A reação do desembargador Francisco Ronaldo contra recomendação do Conselho Nacional de Justiça (CNJ) – que sugeriu ao juiz Francisco, titular de Vara de Execuções Penais, não usar sandálias no exercício da função – é mais um capítulo das tragicomédias institucionais do Tribunal de Justiça do Maranhão (TJMA).
A função pública exercida por magistrados, advogados, defensores e membros do Ministério Público pressupõe compromisso com a credibilidade do Judiciário. Tal compromisso se materializa na adoção de vestes talares, trajes formais e, sobretudo, na contenção das opiniões pessoais fora dos autos ou da produção acadêmica. Preserva-se, assim, a imagem de neutralidade que legitima a autoridade judicial perante a opinião pública.
Para a manutenção da imparcialidade objetiva, as pautas jurisdicional ou administrativa não servem para que membros da Corte desconsiderem o postulado da inércia, para emitir opinião não requerida, sobre tema alienígena, em confronto aberto ao órgão de controle externo. Rede social, sala de aula ou colunas jornalísticas são espaços adequados para divergência intelectual. A sessão plenária, não.
Mais grave ainda: o TJMA e a AMMA (Associação dos Magistrados do Maranhão) contam com diretorias próprias, legitimamente eleitas, aptas a representar seus filiados em juízo ou fora dele. Caso o magistrado atingido deseje impugnar o ato do CNJ, dispõe de advogados e meios processuais para tanto. A figura do desagravo público não tem paralelo no estatuto da magistratura – é exclusiva da advocacia, por força de lei.
A inexistência, no Código de Organização Judiciária ou no Regimento Interno, de qualquer cargo ou função destinada à defesa pessoal de magistrado reforça o princípio constitucional da legalidade estrita e a atividade privativa dos inscritos na OAB. Como afirmou o Supremo Tribunal Federal no RE 195.227 (1996), na administração pública “não há liberdade nem vontade pessoal”.
É contraditório, portanto, lamentar a morosidade judicial, o acúmulo de impetrações, correições parciais, incidentes e recursos enquanto se desvia o tempo da mais alta Corte estadual para promover desagravo informal e midiático, em defesa de causa alheia à pauta institucional.
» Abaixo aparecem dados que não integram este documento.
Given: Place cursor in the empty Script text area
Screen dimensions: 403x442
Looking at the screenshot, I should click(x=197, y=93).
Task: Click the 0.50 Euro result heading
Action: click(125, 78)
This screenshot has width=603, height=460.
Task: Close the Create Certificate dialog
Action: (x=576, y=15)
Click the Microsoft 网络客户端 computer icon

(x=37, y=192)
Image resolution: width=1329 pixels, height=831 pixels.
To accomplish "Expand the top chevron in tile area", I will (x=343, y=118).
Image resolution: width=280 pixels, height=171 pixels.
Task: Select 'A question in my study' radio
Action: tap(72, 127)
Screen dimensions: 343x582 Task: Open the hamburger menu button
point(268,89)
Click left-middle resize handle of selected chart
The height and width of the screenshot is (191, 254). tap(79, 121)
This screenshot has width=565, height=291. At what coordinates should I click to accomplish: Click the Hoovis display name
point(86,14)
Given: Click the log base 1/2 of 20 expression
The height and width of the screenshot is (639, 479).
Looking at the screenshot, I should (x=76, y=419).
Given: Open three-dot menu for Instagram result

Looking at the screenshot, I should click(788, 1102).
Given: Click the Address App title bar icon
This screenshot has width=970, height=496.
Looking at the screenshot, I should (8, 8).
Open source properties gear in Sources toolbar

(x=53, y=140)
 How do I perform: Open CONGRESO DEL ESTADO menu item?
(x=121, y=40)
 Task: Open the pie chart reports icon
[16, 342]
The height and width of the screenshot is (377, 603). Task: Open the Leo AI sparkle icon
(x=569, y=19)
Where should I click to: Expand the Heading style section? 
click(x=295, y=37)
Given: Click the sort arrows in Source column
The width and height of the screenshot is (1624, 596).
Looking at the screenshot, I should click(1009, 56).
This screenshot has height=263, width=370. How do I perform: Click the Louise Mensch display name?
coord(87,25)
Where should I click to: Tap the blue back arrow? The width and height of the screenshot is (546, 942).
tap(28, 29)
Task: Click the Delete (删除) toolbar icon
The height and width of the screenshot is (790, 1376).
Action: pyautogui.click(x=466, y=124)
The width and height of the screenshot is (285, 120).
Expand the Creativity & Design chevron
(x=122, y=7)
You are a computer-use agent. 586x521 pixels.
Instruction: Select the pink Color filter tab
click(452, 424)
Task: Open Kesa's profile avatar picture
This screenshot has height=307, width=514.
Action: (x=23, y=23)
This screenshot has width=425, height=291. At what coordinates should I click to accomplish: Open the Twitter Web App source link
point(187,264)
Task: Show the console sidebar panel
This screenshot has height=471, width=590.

Votos, relatórios, despachos e decisões judiciais deixaram de ser lavrados para que um ex-presidente da AMMA gravasse um vídeo no YouTube.
Some-se o desperdício de energia, refrigeração, infraestrutura tecnológica e horas de trabalho de dezenas de gabinetes – comprometendo, inclusive, metas de sustentabilidade e redução da pegada de carbono do TJMA. Tais desvios de finalidade, ainda que travestidos de solidariedade, não se justificam, sobretudo quando se destinam a servidor cuja remuneração o insere no topo da pirâmide de renda nacional.
Sabido que o TJMA concede afastamentos a magistrados para participação em campeonatos de futebol – sem prejuízo da remuneração e notícia de impugnação pelo CNJ – os comportamentos da presidência e do vogal parecem coerentes. E o que dizer da legitimidade?
Nenhum jurisdicionado ou advogado se dirigiu ao plenário do Tribunal para ouvir desagravos informais de pós-graduado, sem obra publicada ou vínculo com academia jurídica, logo o tempo útil de tantos não poderia ser subtraído. O que se viu foi o uso indevido da estrutura pública para atender a uma pauta meramente corporativista, em flagrante omissão da presidência do colegiado.
No Judiciário, forma é substância e instrumento de legitimação. A estética do cargo e o respeito às funções institucionais – presidência, decanato, corregedoria, diretorias eleitas – garantem a separação entre apuração, acusação, defesa e julgamento. O voluntarismo desestruturante, ainda que bem-intencionado, deve ceder à liturgia das instituições.
A fidelidade às pautas administrativa e jurisdicional é o que assegura à sociedade a previsibilidade e a legalidade da atuação do Tribunal. Fora disso, e sem provocação de alguém, sobra espetáculo. Um estagiário de Direito, ainda no terceiro período, fez a pergunta essencial: “Desembargador pode fazer isso?”
O desserviço foi imenso. E, infelizmente, institucional.